10      O artigo 86.°, n.° 1, da Lei do IVA dispõe:

«Na medida em que sejam utilizados bens e serviços para a prática de operações sujeitas a tributação, o sujeito passivo referido no artigo 15.° tem o direito de deduzir do valor do imposto devido o valor do imposto pago a montante [...]»

11      O artigo 90.°, n.os 1 e 3, desta lei prevê:

«1.      No que diz respeito aos bens e serviços utilizados por um sujeito passivo para efetuar operações que conferem direito à dedução do imposto devido e operações que não conferem esse direito, o sujeito passivo deverá indicar separadamente os montantes do imposto pago relativamente às operações que conferem direito à dedução do imposto devido.

2.      Caso não seja possível distinguir, total ou parcialmente, os montantes referidos no n.° 1, o sujeito passivo pode deduzir do montante do imposto devido a parte do imposto pago a montante que possa ser proporcionalmente imputada às operações que conferem direito à dedução do imposto devido [...]

3.      O pro rata referido no n.° 2 será determinado como a parte do volume de negócios anual das operações que conferem direito à dedução do montante do imposto devido, calculada com base no volume de negócios total, abrangendo tanto as operações que conferem direito à dedução do montante do imposto devido como as operações que não conferem esse direito.»

 Litígio no processo principal e questão prejudicial

12      Resulta da decisão de reenvio que a União de Municípios é uma pessoa coletiva, estabelecida em conformidade com a legislação polaca, que desempenha certas funções públicas que incumbem aos municípios que são seus membros. As suas atribuições incluem, nomeadamente, o planeamento e a execução de tarefas no domínio da gestão dos resíduos municipais no território dos seus membros. Estas atividades, financiadas por uma taxa cobrada pelos municípios, não constituem atividades económicas abrangidas pelo sistema comum do IVA e, como tal, não estão sujeitas a esse imposto.

13      A partir de 2013, a União de Municípios prestou serviços complementares aos particulares que consistiam, nomeadamente, na instalação em edifícios de contentores adequados para resíduos mistos e na prestação de serviços de recolha e de transporte de contentores de resíduos vegetais, bem como de resíduos de construção e de demolição.

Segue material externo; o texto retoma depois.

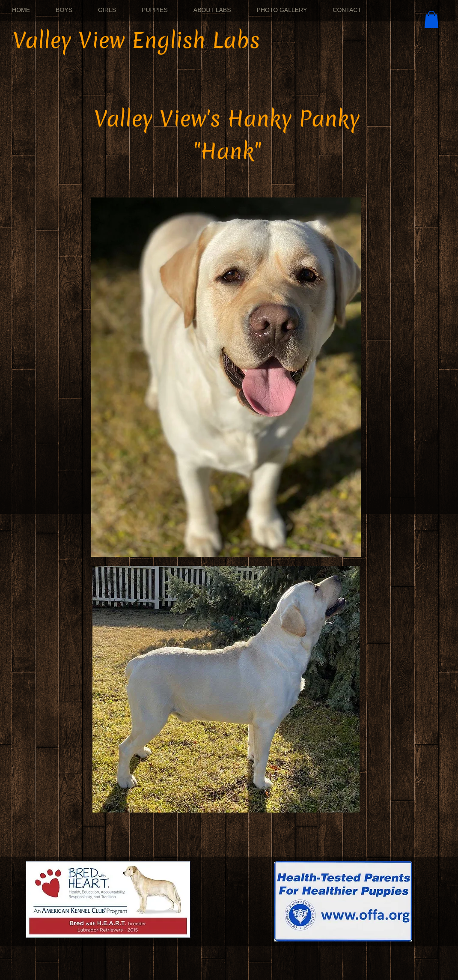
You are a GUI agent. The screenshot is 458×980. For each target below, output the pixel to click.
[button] (431, 19)
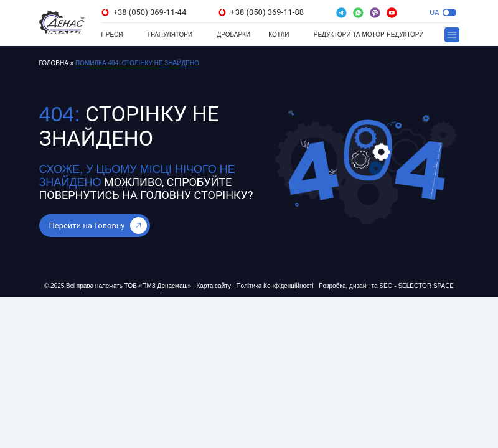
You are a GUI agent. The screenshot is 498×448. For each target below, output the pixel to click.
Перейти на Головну (98, 225)
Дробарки (233, 34)
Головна (54, 63)
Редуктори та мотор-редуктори (369, 34)
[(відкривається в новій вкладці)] (341, 12)
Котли (278, 34)
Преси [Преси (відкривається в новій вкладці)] (112, 34)
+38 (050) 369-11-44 (144, 12)
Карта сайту (214, 286)
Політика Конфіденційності (275, 286)
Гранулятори (170, 34)
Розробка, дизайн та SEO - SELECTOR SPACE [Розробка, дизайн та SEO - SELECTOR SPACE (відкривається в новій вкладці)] (386, 286)
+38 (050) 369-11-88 (261, 12)
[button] (449, 12)
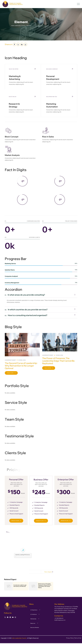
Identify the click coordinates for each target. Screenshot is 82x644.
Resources (35, 623)
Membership (35, 619)
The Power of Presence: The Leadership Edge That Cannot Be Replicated (58, 361)
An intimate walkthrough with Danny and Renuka (20, 586)
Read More (11, 373)
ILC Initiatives (36, 614)
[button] (41, 295)
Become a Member (35, 627)
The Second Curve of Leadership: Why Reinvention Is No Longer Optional (21, 366)
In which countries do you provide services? (26, 310)
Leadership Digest (10, 360)
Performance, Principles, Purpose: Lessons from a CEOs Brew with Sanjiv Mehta (44, 586)
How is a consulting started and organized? (26, 315)
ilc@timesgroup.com (60, 620)
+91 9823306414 (59, 618)
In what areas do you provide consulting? (25, 295)
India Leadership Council (19, 638)
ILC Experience (36, 610)
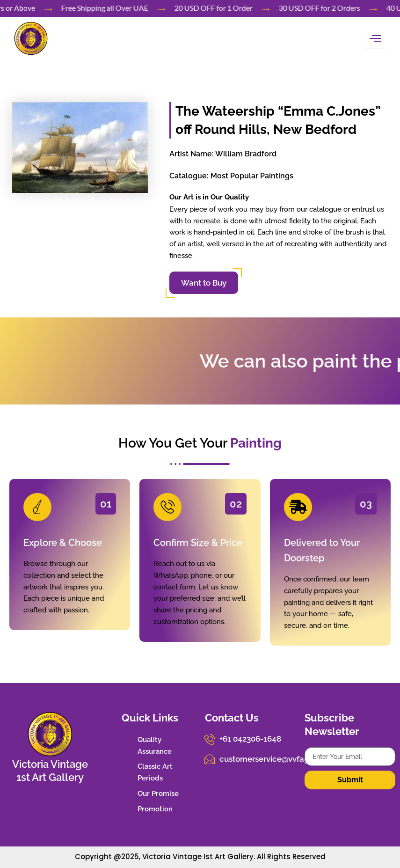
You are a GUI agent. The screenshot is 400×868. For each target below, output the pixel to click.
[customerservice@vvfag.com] (210, 758)
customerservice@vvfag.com (270, 758)
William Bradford (246, 154)
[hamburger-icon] (375, 38)
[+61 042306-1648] (210, 739)
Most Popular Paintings (252, 176)
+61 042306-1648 (249, 738)
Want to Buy (204, 283)
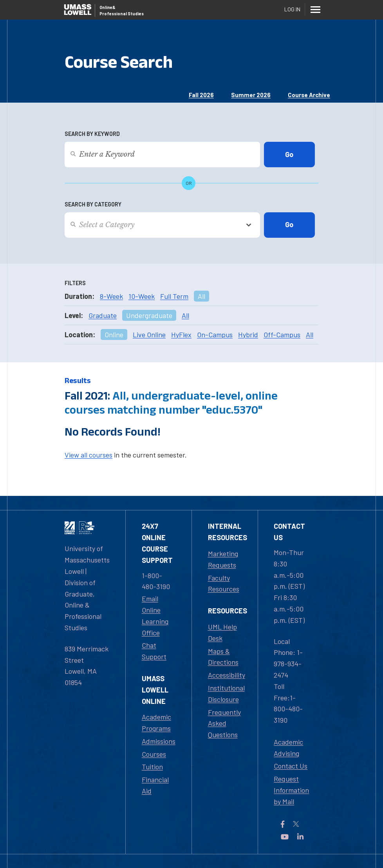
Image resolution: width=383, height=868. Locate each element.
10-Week (141, 296)
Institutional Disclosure (226, 693)
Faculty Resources (224, 583)
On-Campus (215, 335)
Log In (292, 9)
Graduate (103, 315)
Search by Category (93, 204)
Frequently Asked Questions (224, 723)
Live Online (149, 335)
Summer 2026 (251, 95)
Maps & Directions (223, 656)
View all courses (89, 455)
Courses (154, 754)
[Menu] (315, 9)
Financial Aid (155, 785)
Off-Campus (282, 335)
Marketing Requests (223, 559)
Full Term (174, 296)
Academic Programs (156, 722)
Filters (75, 283)
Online (114, 335)
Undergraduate (149, 315)
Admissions (159, 741)
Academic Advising (288, 747)
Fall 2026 (201, 95)
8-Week (111, 296)
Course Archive (309, 95)
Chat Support (154, 651)
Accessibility (226, 675)
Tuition (152, 767)
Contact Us (291, 766)
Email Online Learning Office (155, 615)
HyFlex (181, 335)
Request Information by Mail (291, 790)
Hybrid (248, 335)
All (201, 296)
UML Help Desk (222, 632)
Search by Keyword (92, 134)
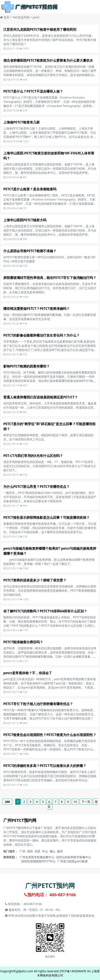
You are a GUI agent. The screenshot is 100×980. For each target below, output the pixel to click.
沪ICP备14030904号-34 (75, 971)
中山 (45, 851)
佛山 (52, 851)
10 (75, 802)
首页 (6, 17)
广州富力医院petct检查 (72, 861)
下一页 (86, 802)
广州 (22, 851)
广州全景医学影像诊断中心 (37, 857)
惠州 (60, 851)
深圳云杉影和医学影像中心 (73, 857)
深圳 (30, 851)
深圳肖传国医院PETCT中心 (38, 861)
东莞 (37, 851)
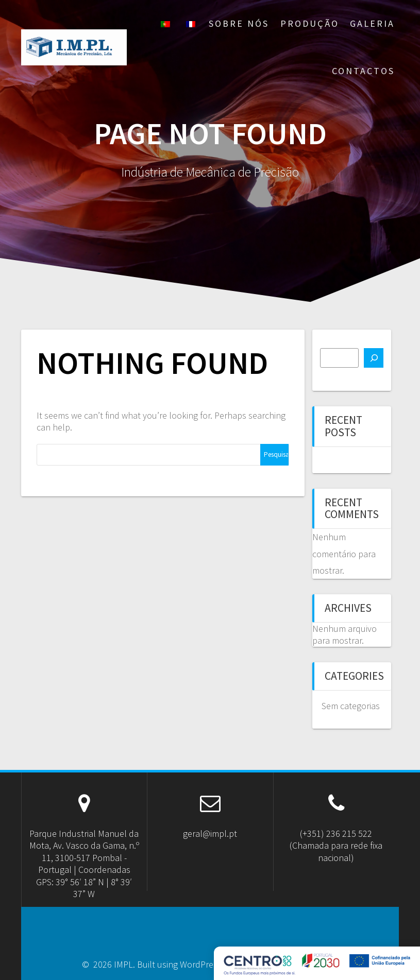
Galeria (372, 23)
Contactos (363, 71)
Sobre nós (239, 23)
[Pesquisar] (374, 358)
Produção (310, 23)
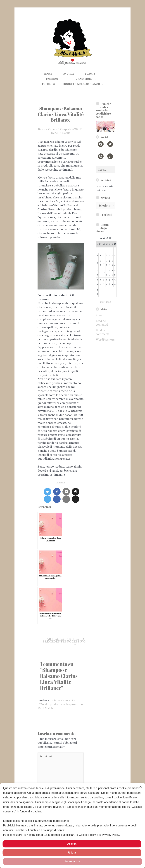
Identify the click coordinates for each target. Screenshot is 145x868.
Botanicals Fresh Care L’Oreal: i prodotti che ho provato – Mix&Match (60, 704)
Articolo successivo (75, 642)
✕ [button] (141, 787)
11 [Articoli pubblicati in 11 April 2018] (104, 263)
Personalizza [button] (72, 861)
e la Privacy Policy (108, 835)
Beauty (42, 129)
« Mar (101, 302)
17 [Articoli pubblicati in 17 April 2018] (100, 273)
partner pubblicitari (63, 835)
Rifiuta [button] (72, 852)
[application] (97, 74)
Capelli (53, 129)
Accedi (100, 315)
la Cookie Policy (86, 835)
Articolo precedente (54, 640)
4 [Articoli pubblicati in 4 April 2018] (104, 255)
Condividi (60, 483)
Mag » (109, 302)
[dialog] (72, 825)
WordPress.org (105, 339)
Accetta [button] (72, 844)
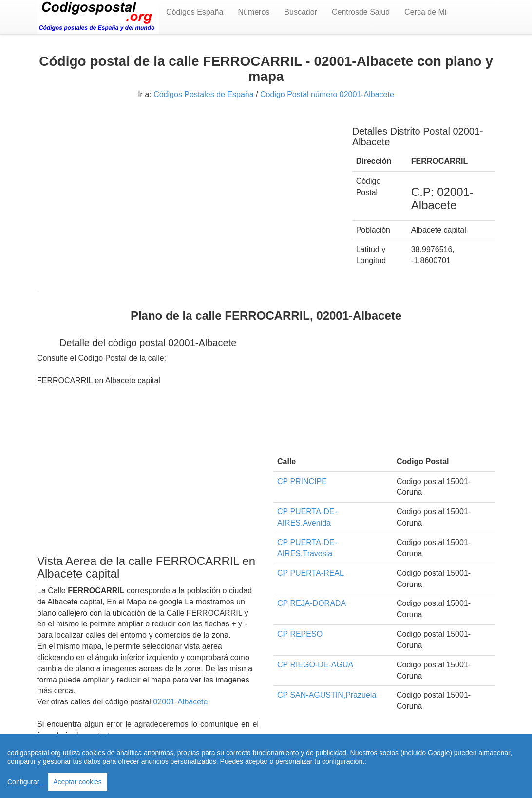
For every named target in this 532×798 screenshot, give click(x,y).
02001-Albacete (180, 701)
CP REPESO (300, 634)
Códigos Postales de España (203, 94)
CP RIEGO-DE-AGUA (315, 664)
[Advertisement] (187, 184)
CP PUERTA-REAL (310, 573)
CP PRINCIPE (302, 481)
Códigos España (194, 12)
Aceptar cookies (77, 782)
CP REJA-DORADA (311, 603)
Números (253, 12)
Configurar (24, 782)
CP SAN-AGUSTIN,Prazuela (326, 695)
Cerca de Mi (425, 12)
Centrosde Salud (361, 12)
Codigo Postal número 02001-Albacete (327, 94)
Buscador (301, 12)
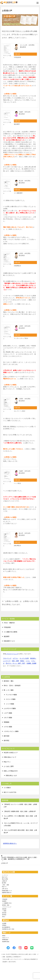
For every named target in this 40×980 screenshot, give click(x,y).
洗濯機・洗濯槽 (31, 663)
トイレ (27, 661)
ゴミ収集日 (7, 788)
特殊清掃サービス (9, 641)
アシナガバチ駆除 (11, 695)
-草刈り (3, 916)
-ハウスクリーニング (6, 907)
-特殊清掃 (4, 909)
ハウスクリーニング (12, 654)
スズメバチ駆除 (11, 699)
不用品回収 (7, 627)
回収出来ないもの (11, 775)
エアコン (15, 658)
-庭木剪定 (4, 915)
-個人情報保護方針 (6, 927)
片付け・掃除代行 (9, 623)
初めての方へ (5, 877)
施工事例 (4, 883)
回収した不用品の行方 (11, 771)
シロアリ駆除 (8, 713)
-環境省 (3, 935)
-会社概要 (4, 923)
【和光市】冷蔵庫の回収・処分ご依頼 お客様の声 (20, 811)
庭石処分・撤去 (8, 681)
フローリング (7, 658)
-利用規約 (4, 925)
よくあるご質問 (8, 766)
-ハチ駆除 (4, 911)
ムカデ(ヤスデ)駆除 (10, 708)
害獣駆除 (6, 722)
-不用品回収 (5, 899)
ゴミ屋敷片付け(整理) (10, 632)
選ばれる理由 (5, 879)
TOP (19, 858)
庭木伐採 (6, 736)
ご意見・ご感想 (5, 885)
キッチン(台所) (24, 658)
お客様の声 (4, 881)
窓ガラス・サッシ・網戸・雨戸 (15, 663)
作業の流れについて (10, 757)
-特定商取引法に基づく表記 (8, 929)
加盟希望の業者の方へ (10, 843)
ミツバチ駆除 (10, 704)
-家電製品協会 (5, 939)
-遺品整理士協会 (5, 942)
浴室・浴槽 (15, 661)
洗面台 (22, 661)
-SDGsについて (5, 937)
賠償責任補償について (7, 891)
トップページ (5, 875)
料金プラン (7, 762)
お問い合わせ (5, 889)
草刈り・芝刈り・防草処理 (12, 686)
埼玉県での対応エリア (11, 752)
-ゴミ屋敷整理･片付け (7, 903)
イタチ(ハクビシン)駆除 (11, 731)
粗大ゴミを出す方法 (10, 792)
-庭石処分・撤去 (5, 905)
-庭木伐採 (4, 913)
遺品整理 (6, 636)
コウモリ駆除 (8, 727)
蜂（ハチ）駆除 (8, 690)
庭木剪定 (6, 740)
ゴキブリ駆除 (8, 718)
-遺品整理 (4, 901)
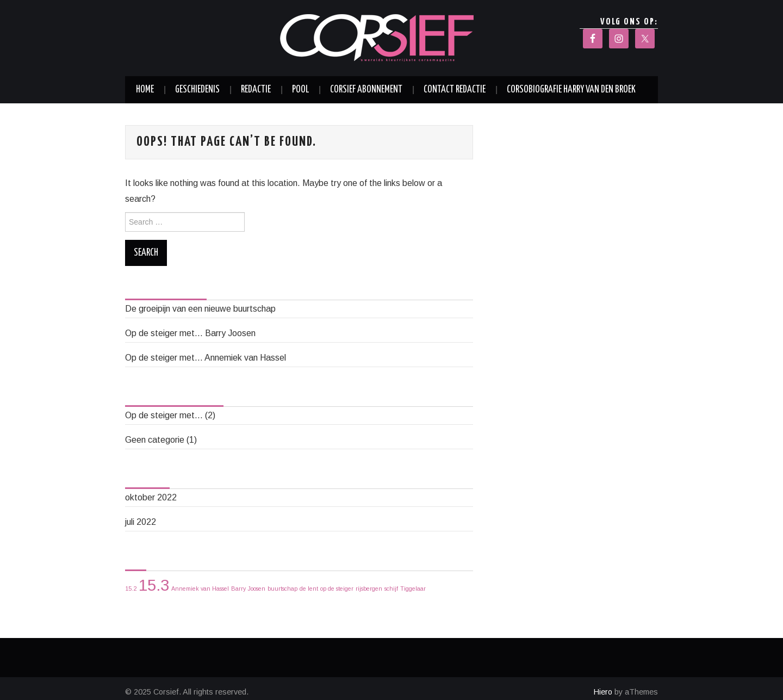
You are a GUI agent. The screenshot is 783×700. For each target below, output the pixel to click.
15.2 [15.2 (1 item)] (130, 589)
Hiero (603, 692)
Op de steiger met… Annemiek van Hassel (206, 357)
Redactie (256, 90)
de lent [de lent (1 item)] (309, 589)
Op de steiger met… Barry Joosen (190, 333)
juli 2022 (140, 522)
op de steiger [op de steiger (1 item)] (337, 589)
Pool (300, 90)
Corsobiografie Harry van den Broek (571, 90)
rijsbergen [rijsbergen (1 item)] (369, 589)
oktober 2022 (151, 497)
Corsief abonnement (366, 90)
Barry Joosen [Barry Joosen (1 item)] (248, 589)
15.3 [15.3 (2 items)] (154, 585)
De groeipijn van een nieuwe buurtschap (200, 308)
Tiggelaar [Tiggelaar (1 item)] (413, 589)
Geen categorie (154, 439)
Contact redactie (455, 90)
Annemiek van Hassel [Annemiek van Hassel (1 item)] (200, 589)
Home (145, 90)
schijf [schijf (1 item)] (391, 589)
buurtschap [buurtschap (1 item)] (282, 589)
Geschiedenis (197, 90)
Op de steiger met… (164, 415)
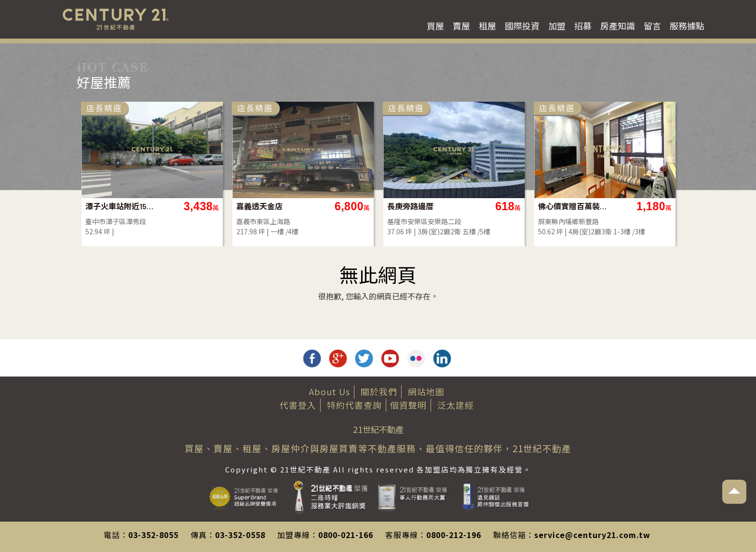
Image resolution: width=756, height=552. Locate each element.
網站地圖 (426, 391)
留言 (652, 26)
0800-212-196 (454, 535)
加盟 (557, 26)
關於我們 (379, 391)
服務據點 (687, 26)
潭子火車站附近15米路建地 (120, 206)
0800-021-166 (346, 535)
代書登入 (298, 405)
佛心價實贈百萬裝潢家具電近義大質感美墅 (573, 206)
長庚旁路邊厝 (410, 206)
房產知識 (618, 26)
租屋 (487, 26)
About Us (329, 391)
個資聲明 (408, 405)
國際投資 (522, 26)
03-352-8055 (153, 535)
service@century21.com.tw (592, 535)
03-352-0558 (240, 535)
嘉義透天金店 (259, 206)
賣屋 (461, 26)
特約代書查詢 (354, 405)
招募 (583, 26)
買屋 (435, 26)
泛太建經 (456, 405)
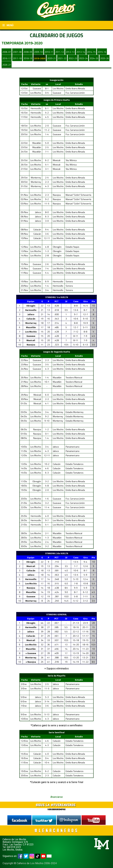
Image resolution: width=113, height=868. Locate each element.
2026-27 (6, 65)
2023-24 (83, 58)
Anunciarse (56, 797)
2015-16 (102, 52)
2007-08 (17, 52)
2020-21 (52, 58)
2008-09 (28, 52)
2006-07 (6, 52)
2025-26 (105, 58)
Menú (8, 25)
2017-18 (17, 58)
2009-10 (38, 52)
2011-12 (59, 52)
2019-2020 (39, 58)
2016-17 (6, 58)
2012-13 (70, 52)
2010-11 (49, 52)
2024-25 (94, 58)
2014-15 (91, 52)
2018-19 (28, 58)
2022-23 (73, 58)
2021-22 (62, 58)
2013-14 (81, 52)
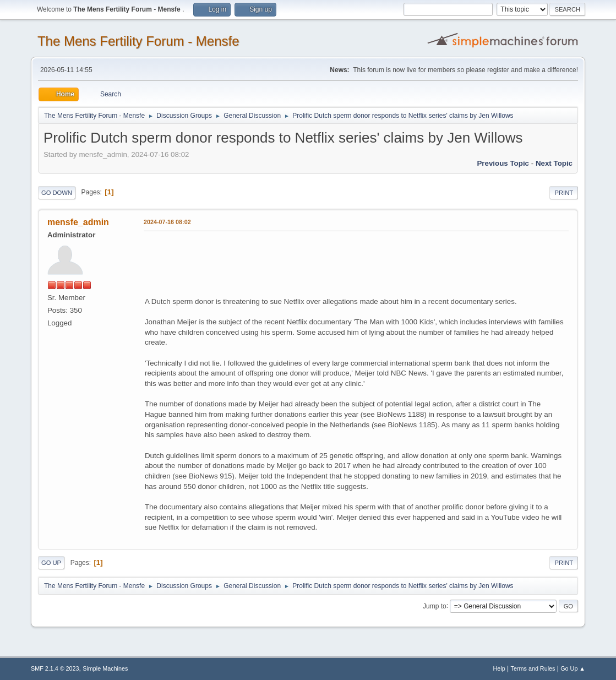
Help (499, 668)
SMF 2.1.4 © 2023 (55, 668)
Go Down (57, 193)
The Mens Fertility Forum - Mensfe (138, 41)
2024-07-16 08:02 (167, 222)
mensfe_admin (78, 222)
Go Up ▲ (573, 668)
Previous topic (503, 163)
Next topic (554, 163)
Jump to (434, 606)
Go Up (51, 563)
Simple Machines (105, 668)
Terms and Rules (533, 668)
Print (564, 193)
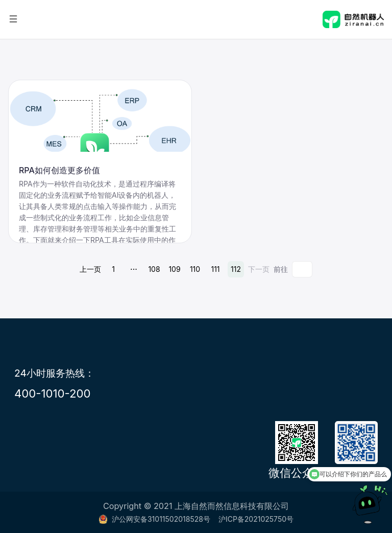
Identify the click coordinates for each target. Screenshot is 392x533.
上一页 (90, 269)
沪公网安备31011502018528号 (154, 519)
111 (215, 269)
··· (134, 269)
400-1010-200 (53, 393)
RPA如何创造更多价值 (59, 170)
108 (154, 269)
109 (174, 269)
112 (236, 269)
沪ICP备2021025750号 (256, 519)
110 (195, 269)
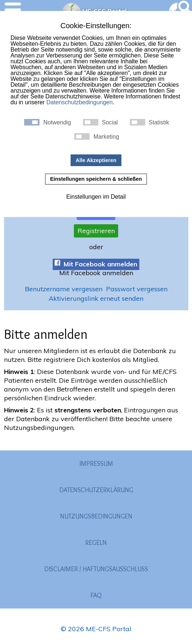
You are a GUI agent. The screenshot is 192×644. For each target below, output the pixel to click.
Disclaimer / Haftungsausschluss (96, 569)
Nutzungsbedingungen (96, 516)
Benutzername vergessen (64, 289)
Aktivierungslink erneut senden (96, 298)
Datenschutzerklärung (96, 490)
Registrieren (96, 231)
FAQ (96, 595)
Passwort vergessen (137, 289)
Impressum (96, 464)
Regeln (96, 543)
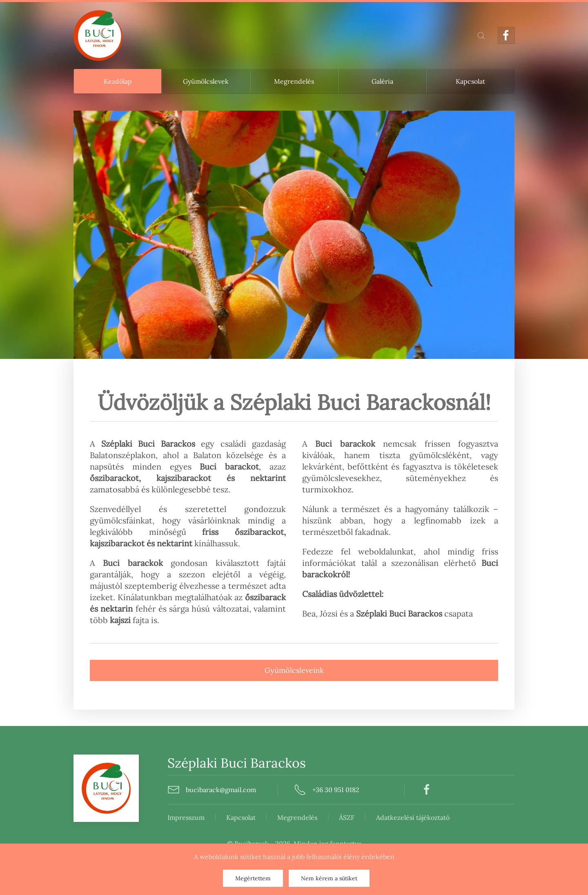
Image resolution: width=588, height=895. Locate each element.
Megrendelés (294, 81)
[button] (481, 36)
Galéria (382, 81)
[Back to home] (98, 36)
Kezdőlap (118, 81)
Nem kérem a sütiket (329, 878)
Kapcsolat (470, 81)
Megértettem (253, 878)
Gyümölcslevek (206, 81)
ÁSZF (225, 817)
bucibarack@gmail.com (188, 790)
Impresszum (64, 817)
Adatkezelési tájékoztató (291, 817)
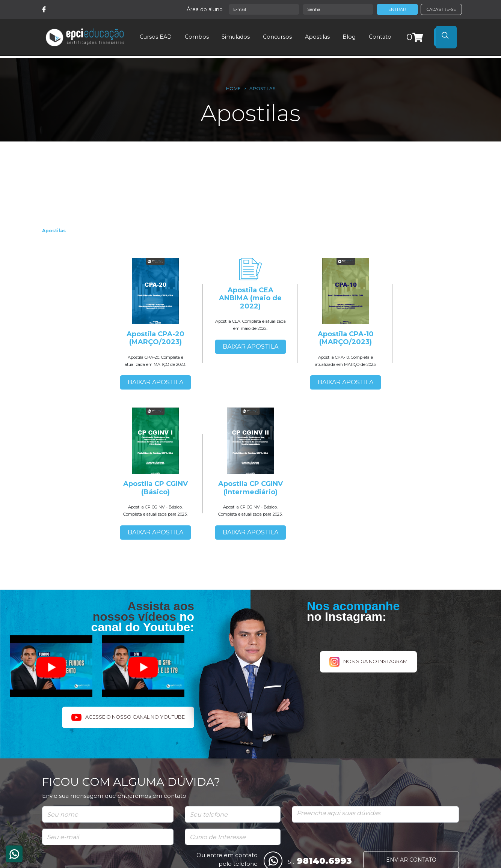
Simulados (235, 37)
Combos (196, 37)
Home (233, 88)
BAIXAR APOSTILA (155, 382)
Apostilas (317, 37)
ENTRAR (397, 9)
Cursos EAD (155, 37)
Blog (349, 37)
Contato (380, 37)
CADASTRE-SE (441, 9)
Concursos (277, 37)
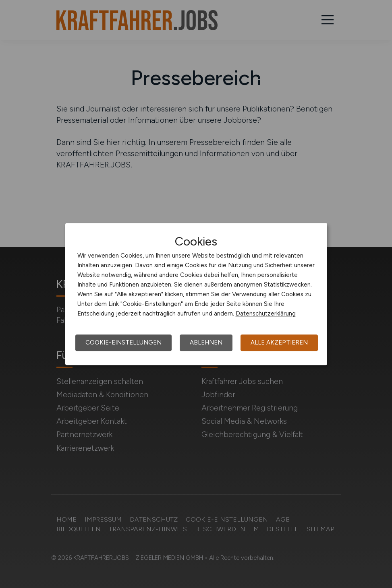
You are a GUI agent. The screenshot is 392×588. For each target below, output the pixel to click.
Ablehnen (206, 342)
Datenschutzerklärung (265, 314)
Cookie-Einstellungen (123, 342)
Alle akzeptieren (279, 342)
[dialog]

A prestação de tais serviços constitui uma atividade económica abrangida pelo sistema comum do IVA. As receitas que a União de Municípios obteve com esta atividade económica ascenderam, nos exercícios de 2013 a 2015, a um total anual, respetivamente, de 59 368,18 zlótis polacos (PLN) (cerca de 13 845 euros), de 372 166,48 PLN (cerca de 86 796 euros), e de 386 393,79 PLN (cerca de 90 114 euros).

14      Nesses exercícios fiscais, a União de Municípios apresentou despesas relativas, nomeadamente, ao funcionamento desta entidade e à gestão dos resíduos. Uma parte delas dizia respeito a despesas mistas. Com efeito, resulta da decisão de reenvio que essas despesas não podiam ser imputadas exclusivamente às operações não económicas realizadas pela União de Municípios, que não estão abrangidas pelo sistema comum do IVA, nem às suas operações económicas, isto é, operações sujeitas ao IVA.

15      Tendo dúvidas quanto aos montantes de que é devedora a título do IVA no que respeita aos exercícios de 2013 a 2015, a União de Municípios apresentou um pedido de informação vinculativa à Administração Fiscal sobre a interpretação da Lei do IVA. Na sua informação vinculativa de 17 de outubro de 2016, a Administração Fiscal considerou que, no que se refere às despesas mistas, a União de Municípios devia proceder, numa primeira fase, a uma repartição do IVA pago a montante para determinar o montante deste imposto relacionado com a sua atividade económica. Na falta de regras de direito nacional a este respeito, incumbe ao sujeito passivo escolher um método adequado que lhe permita repartir os montantes de IVA pago a montante entre as suas atividades económicas e as suas atividades não económicas. A fim de determinar o montante do IVA dedutível, devia aplicar‑se, numa segunda fase, o pro rata previsto no artigo 90.°, n.° 3, da Lei do IVA, relativo às atividades económicas a fim de determinar, sendo esse o caso, os respetivos montantes do IVA pago a montante, relacionado, por um lado, com as operações tributáveis que conferem direito à dedução e, por outro, com as operações isentas que não conferem esse direito.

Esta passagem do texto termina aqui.